Performance assessments compare IASI radiances and retrievals with reference measurements from radiosondes, ground-based FTIR networks like NDACC, and aircraft campaigns such as MOZAIC and IAGOS. Validation studies led by groups at LSCE, CNES, EUMETSAT, and Met Office demonstrate radiometric stability, spectral calibration accuracy, and retrieval precisions that meet or exceed design requirements for operational assimilation. Intercomparisons with instruments like AIRS, CrIS, and TES quantify biases and spectral residuals; mitigation efforts include refined instrument line shape characterization and improved forward radiative transfer from models maintained at LAM and AER.

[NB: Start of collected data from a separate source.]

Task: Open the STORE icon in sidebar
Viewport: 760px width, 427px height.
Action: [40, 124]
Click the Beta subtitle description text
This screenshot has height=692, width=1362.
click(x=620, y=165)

The IASI programme evolved from early proposals in the 1980s and 1990s and benefited from collaborations among CNES, EUMETSAT, and industrial partners during the EUMETSAT Polar System planning. The successive Metop launches established a long-term data record supporting continuity into successor missions coordinated with EUMETSAT Polar System Second Generation and research missions such as EPS-SG and concepts explored by ESA and NASA. Future enhancements focus on higher spectral resolution, improved hyperspectral imagers inspired by TROPOMI and CrIS developments, and integration with constellation strategies pursued by Copernicus and national agencies to bolster diurnal coverage and climate monitoring capabilities.